J'ai toujours pensé que notre ami le caïd avait servi de modèle. Lui avait choisi, après son long séjour en France, de reprendre un mode de vie tribale et coutumier, mais je savais par ses confidences que ce n'était pas toujours facile.

Au cours d'une entrevue qu'il avait sollicitée d'urgence, il me fit part de la découverte par un de ses hommes d'un suintement de pétrole dans un endroit situé à deux jours de marche de Sidi Aïssa, en haut d'une montagne. Je lui expliquais que le pétrole se trouvait dans les terrains plats sédimentaires et n'avait aucune chance d'apparaître sur des hauteurs.

Je compris à sa mine déconfite et son air vexé que j'avais commis une faute majeure en doutant de sa parole et je n'eus de cesse de rattraper mon erreur en lui demandant d'organiser une expédition pour nous rendre compte nous-mêmes de la réalité des faits.

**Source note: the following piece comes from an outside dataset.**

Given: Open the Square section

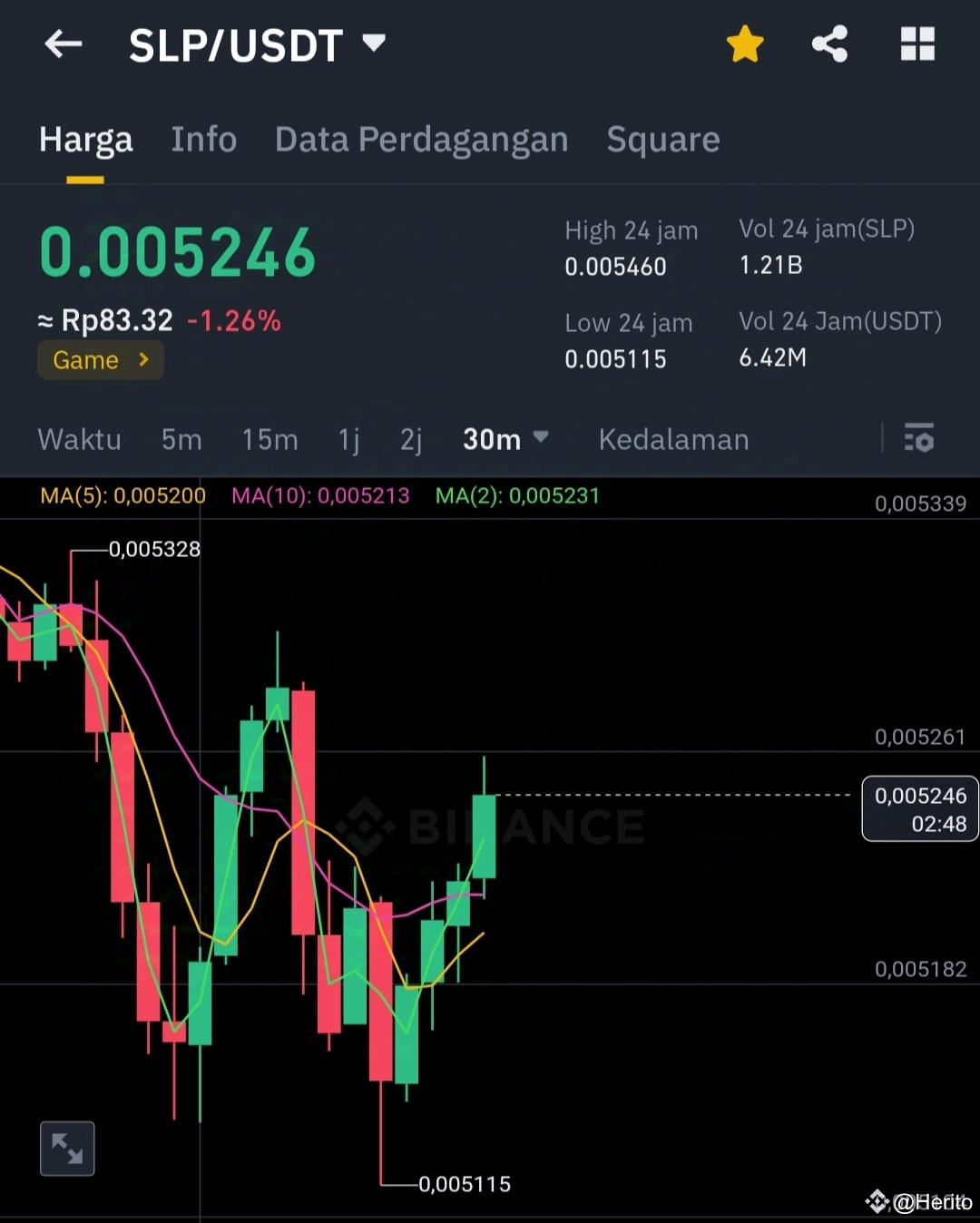Looking at the screenshot, I should point(662,139).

Bon joueur, il accepta d'emblée et un matin de la semaine suivante nous partîmes très tôt vers cet endroit mystérieux.

Comme d'habitude, en grand seigneur, il avait bien fait les choses. Nous avions chacun un cheval : deux moghaznis, dont le découvreur de pétrole, nous accompagnaient avec deux mulets chargés d'équipement.

Direction nord-est vers l'Aurès, le premier jour nous avions parcouru une vingtaine de kilomètres, traversant vallées et oueds, escaladant de nombreuses montagnes et collines arides. Le sommet le plus haut de la région, le Djebel Dira, haut de 1 800 mètres, me servait de repère.

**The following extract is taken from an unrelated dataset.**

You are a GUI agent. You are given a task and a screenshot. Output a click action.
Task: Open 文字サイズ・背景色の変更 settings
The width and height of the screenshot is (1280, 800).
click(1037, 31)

Au sud, on découvrait un paysage sans fin, désertique. A l'est, à l'ouest et au nord, nous étions entourés de la chaîne mouvementée de l'Atlas aux flancs abrupts, aux parois calcinées. De ci de là quelques arbustes, oliviers sauvages, chênes verts soulignaient de taches sombres, bleues ou violettes, la monotonie des masses rocheuses. De temps en temps, autour d'une source, quelques bouquets d'herbes vertes et de fleurs sauvages.

Je n'avais jamais vu de ma vie autant de compagnies de perdreaux. Par centaines, surprises par cette visite inhabituelle, ces belles perdrix grises aux pattes rouges se réfugiaient, sans se presser, sur la colline voisine.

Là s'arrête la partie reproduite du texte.